» **Goal of the exercise**: Would you restate, word for word, only the lines starting at the one with "You are a GUI" and ending with the final line of the entries below? Pictures stay out.

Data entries
------------------------------------------------

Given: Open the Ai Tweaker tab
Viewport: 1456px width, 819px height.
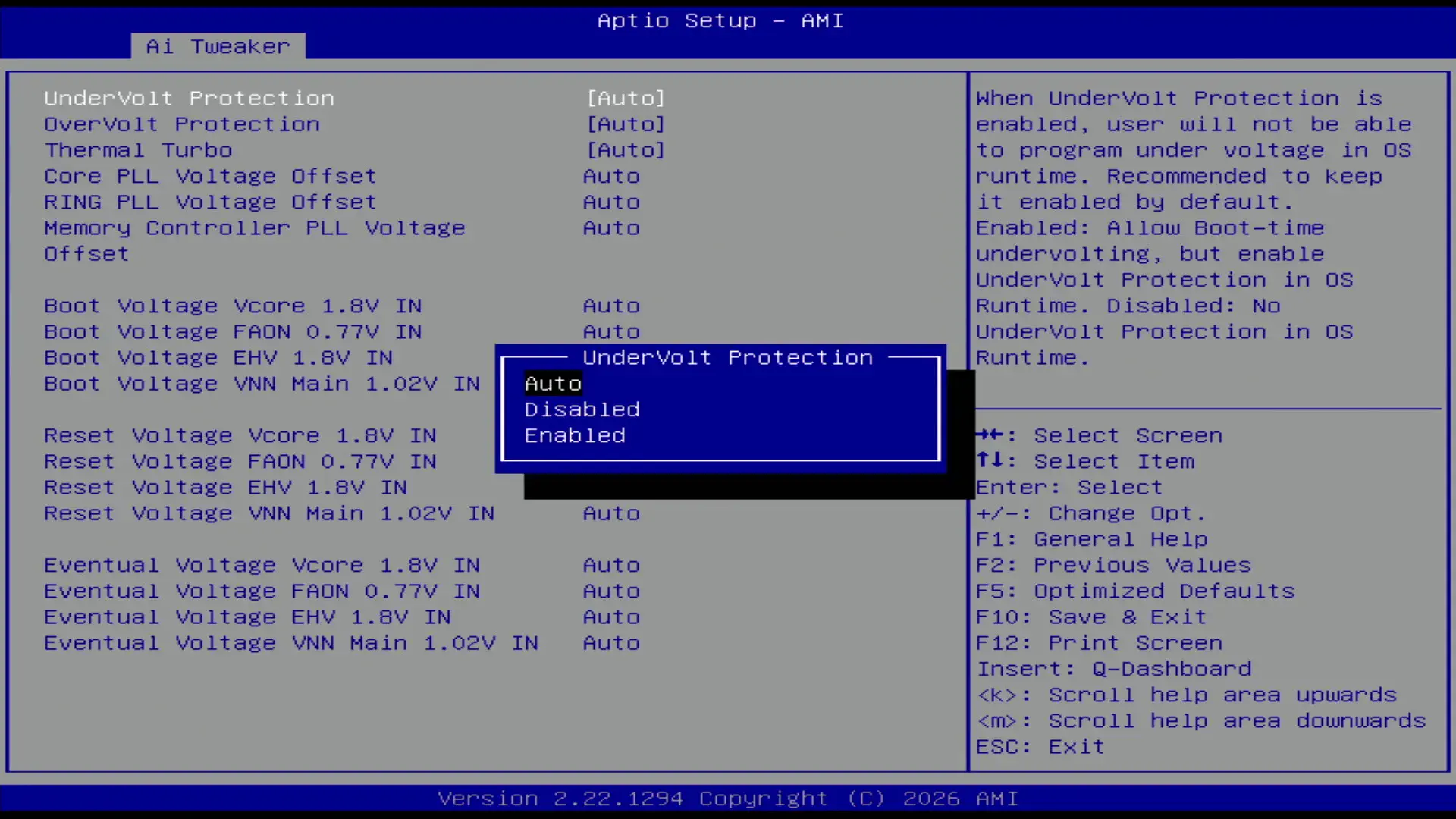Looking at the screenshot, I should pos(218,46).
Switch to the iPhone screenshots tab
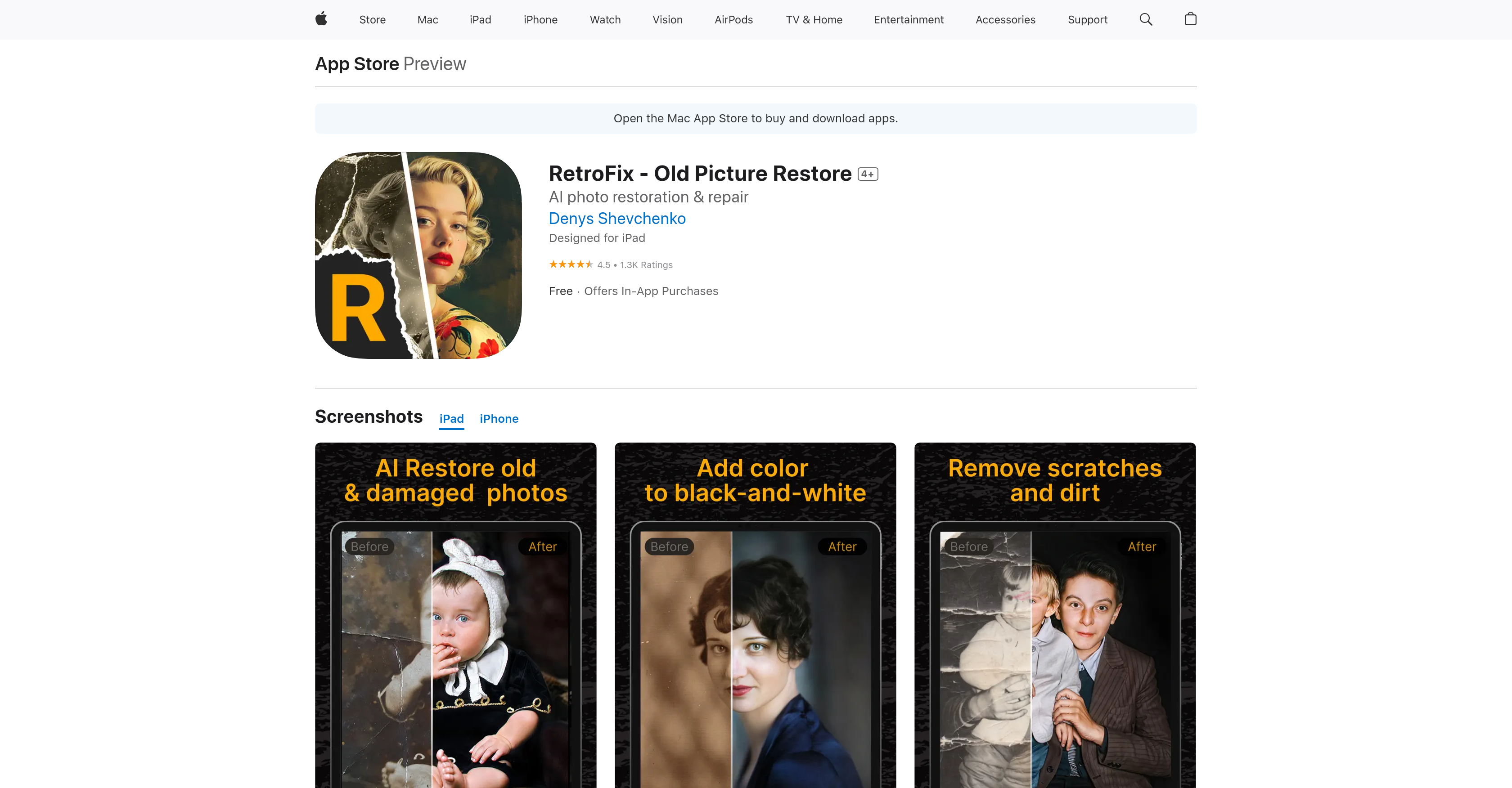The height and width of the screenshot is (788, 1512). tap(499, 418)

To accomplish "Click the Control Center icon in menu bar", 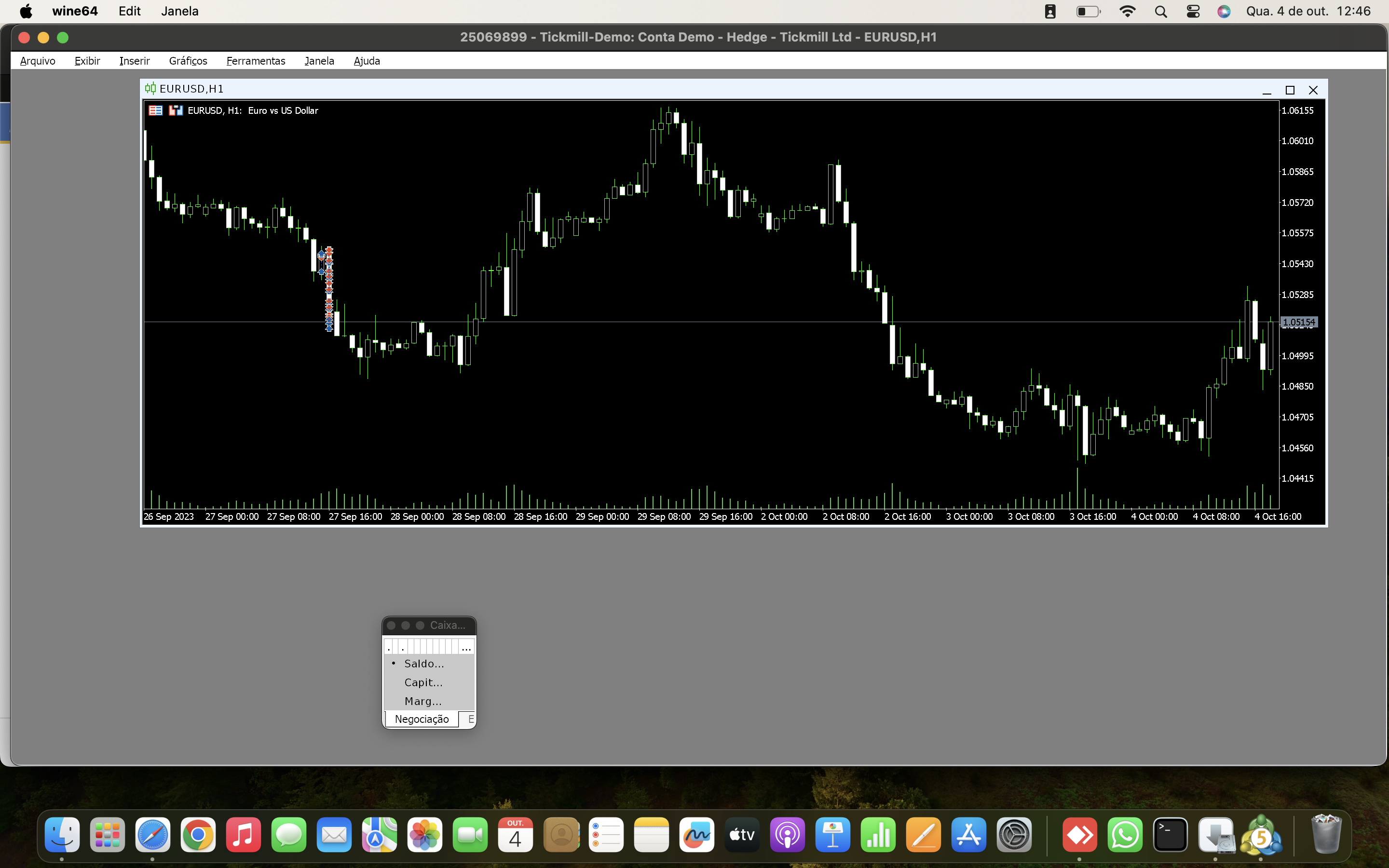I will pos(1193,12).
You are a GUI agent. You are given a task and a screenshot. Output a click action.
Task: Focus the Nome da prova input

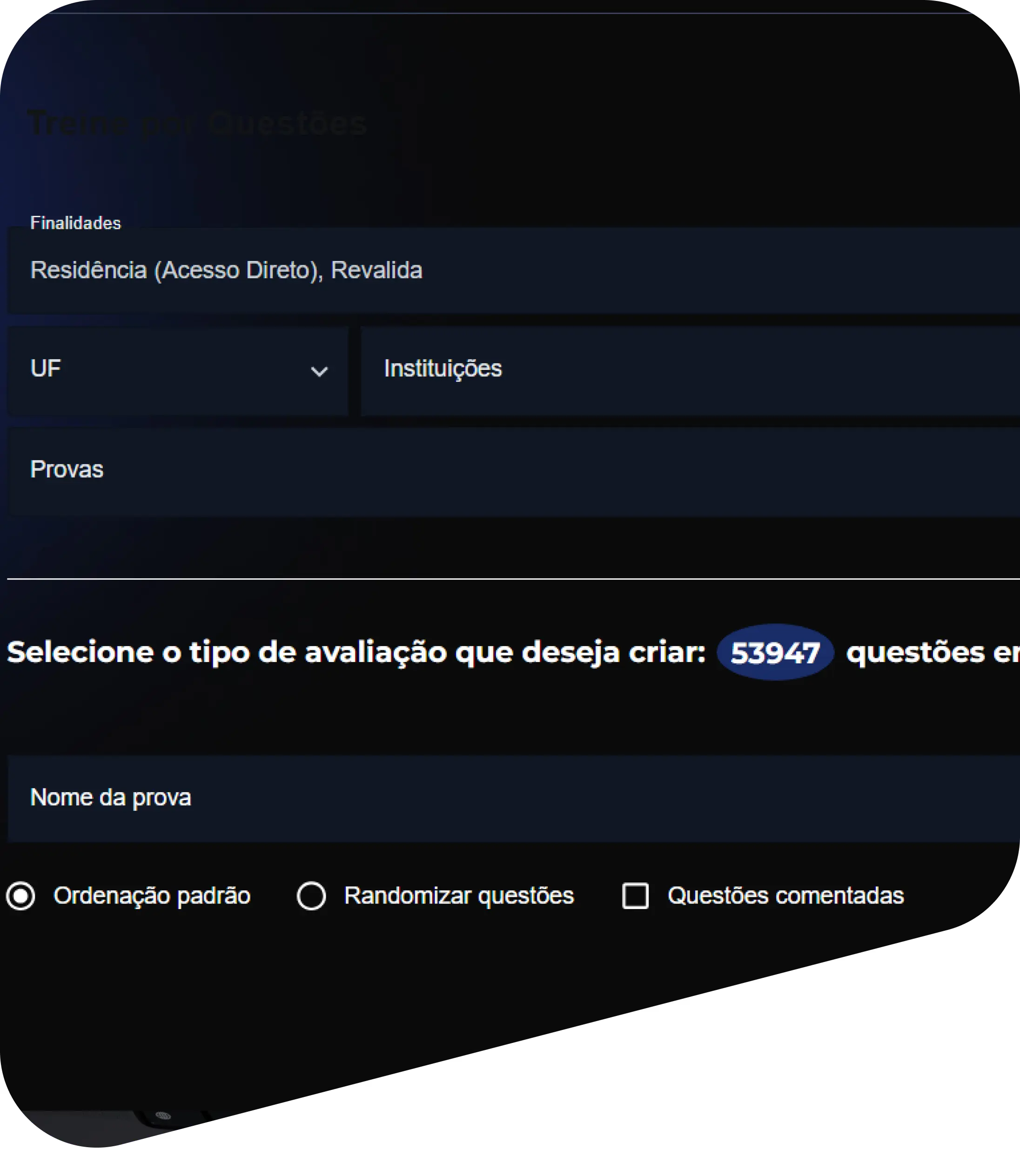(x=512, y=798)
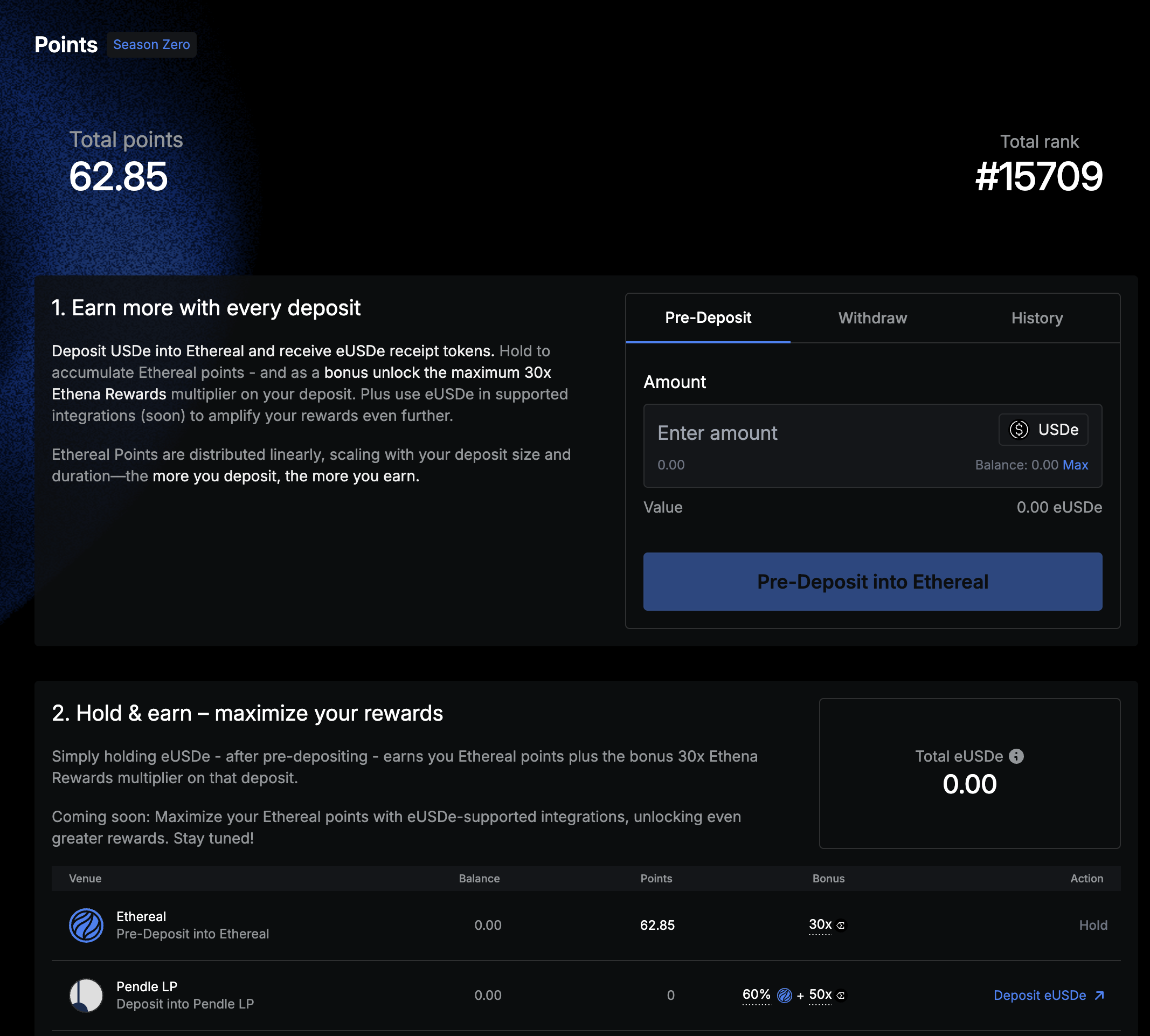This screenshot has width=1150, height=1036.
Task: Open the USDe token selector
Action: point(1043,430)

------------------------------------------------

» **Answer area**:
You are a GUI agent. You are given a task and a screenshot. Output a click action.
Task: Focus the Nome da prova input

(x=512, y=798)
This screenshot has width=1150, height=1036.
Task: Open the USDe token selector
Action: point(1043,430)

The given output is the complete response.